Fucking **_Steve_**. It's seven-fifteen and Clint hasn't had coffee yet. Fucking fucker.

"We are not dating," Clint hisses through his teeth. "I am trying to be a normal friend to your ridiculously hot best friend! What is wrong with that?"

Steve just gives him The Look. "Nothing about you is normal?"

"Ha ha," The dirty blonde pouts, and rattles off the ginormous coffee order to the petite brunette behind the counter - her nametag reads _DAISY_. "Look, Steve, just leave it."

"But-"

" ** _Steve_**."

"Fine," The artist relents. "But I still think you should ask him about the movie."

Clint grins at him, all sharp. "And since when have I ever listened to any of your advice?"

Steve sighs.

** xxxxxxxxxx **

**Bucky  
WHERE'S MY COFFEE MERIDA**

**Clint  
IT HASNT EVEN BEEN 10 MINUTES LEAVE ME ALONE**

** xxxxxxxxxx **

"That one looks like a dildo," Bucky says two hours later.

Clint and Tony burst into immediate cackling, earning dirty (ha) looks from the crowd around them, Steve, and Bruce.

Wanda's got a half-smile on her lips while Thor just blinks, turns to look at the sculpture.

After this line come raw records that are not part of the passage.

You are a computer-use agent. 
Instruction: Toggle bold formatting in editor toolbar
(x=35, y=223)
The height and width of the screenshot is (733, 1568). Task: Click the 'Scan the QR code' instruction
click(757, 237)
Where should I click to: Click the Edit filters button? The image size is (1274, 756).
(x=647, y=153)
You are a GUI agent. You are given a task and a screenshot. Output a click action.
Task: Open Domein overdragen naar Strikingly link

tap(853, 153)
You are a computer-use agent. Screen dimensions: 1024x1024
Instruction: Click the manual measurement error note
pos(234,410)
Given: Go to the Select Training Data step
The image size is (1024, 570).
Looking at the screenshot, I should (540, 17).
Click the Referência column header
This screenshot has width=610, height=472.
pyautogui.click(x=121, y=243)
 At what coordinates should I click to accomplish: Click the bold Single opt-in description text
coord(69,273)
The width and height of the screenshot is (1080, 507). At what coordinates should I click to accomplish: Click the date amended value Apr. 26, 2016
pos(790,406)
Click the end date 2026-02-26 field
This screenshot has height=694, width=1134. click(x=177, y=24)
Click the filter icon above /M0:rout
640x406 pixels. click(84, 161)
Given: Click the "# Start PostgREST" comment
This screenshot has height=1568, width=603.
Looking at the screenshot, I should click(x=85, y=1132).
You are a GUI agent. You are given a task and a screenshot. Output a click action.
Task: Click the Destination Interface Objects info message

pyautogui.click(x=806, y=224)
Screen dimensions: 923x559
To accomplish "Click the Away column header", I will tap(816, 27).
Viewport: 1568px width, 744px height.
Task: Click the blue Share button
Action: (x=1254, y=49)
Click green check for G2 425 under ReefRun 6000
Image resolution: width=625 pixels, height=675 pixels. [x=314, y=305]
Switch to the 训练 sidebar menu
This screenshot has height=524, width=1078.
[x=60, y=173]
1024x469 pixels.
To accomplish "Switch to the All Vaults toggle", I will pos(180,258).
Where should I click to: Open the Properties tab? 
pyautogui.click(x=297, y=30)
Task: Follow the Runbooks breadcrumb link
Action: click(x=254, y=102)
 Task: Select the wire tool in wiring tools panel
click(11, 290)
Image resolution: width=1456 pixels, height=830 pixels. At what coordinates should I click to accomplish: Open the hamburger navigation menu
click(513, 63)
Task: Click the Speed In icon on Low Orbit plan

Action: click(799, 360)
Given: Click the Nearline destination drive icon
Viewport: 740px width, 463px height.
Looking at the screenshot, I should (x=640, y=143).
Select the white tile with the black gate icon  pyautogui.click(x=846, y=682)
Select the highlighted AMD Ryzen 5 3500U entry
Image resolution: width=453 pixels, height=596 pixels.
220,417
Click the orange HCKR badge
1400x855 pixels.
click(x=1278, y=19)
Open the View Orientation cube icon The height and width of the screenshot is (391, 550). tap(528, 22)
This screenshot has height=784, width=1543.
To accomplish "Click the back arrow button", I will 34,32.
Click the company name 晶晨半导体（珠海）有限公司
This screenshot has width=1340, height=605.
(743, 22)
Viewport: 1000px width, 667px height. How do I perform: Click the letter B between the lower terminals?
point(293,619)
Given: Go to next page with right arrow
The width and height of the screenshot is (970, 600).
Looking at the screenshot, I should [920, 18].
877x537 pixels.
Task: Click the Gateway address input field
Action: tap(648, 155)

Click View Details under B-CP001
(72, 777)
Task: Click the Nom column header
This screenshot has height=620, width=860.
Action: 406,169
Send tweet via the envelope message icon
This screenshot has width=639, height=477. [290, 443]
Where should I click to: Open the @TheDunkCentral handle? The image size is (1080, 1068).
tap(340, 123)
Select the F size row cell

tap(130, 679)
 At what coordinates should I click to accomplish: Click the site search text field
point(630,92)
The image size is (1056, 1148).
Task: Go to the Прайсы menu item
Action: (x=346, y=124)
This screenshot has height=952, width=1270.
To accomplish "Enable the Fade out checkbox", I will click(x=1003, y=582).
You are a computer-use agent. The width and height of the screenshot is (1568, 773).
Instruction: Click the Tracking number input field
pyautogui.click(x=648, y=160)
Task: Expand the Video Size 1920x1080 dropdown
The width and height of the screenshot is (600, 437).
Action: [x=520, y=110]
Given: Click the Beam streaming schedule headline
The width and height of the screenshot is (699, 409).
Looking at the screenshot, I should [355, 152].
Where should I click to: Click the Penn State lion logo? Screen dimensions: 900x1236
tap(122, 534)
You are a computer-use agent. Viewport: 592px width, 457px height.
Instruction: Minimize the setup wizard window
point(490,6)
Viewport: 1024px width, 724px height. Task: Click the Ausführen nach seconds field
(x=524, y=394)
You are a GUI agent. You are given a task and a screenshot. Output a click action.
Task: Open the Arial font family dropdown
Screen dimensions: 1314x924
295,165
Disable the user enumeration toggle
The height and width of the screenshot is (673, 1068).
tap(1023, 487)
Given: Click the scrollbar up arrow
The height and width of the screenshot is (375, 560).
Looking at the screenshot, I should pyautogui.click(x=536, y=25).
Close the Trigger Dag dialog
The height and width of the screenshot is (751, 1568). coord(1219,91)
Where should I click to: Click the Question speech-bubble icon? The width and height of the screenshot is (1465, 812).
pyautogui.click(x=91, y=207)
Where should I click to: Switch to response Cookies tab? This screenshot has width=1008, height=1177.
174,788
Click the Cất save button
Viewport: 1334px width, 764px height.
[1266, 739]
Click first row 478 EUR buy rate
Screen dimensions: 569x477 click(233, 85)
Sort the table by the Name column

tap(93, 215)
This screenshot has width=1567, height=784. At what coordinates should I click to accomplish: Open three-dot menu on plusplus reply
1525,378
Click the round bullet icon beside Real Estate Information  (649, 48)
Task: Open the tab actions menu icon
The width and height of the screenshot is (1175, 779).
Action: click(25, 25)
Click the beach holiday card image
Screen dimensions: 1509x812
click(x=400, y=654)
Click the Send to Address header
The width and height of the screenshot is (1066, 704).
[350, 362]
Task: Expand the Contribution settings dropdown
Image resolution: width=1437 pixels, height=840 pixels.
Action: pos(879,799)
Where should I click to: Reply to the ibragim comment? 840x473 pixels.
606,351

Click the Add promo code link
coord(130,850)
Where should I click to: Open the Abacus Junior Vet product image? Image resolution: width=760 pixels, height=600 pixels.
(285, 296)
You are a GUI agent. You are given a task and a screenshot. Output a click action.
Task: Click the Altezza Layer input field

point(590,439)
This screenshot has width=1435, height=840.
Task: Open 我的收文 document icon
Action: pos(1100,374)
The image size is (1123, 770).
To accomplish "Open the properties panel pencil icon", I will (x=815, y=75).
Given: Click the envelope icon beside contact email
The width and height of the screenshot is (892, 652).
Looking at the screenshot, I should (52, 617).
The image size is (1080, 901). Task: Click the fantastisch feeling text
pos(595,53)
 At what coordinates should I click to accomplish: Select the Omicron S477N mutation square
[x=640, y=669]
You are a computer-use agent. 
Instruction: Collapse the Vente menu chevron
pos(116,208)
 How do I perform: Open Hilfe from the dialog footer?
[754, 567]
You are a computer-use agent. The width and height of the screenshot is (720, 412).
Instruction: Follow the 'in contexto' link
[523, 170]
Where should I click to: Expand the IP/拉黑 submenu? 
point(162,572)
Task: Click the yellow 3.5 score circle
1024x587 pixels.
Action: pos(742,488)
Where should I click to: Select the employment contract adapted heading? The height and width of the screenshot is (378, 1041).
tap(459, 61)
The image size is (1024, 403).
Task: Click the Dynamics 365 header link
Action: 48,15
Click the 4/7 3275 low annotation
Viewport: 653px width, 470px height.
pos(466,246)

"IT DOES INDEED LOOK LIKE A DILDO," He booms after a pause, and Clint has to lean against Bucky with how hard he's laughing.

"I'm crying," Tony wheezes, grabbing at Steve's sides.

"You are all so immature," Nat says, but she also looks amused.

"It's a dildo," Clint chokes, and Bucky chuckles, patting at his back.

** xxxxxxxxxx **

"I can't believe all of you today," Steve starts, full-on charging into lecture mode.

Clint groans and thunks his head down on the bartop. "Cyborg started it."

"Dammit, Birdbrain, I thought we had something special," Bucky drawls. "Throwing me under the bus already?"

"Every man for them self," Clint replies seriously, and then snickers.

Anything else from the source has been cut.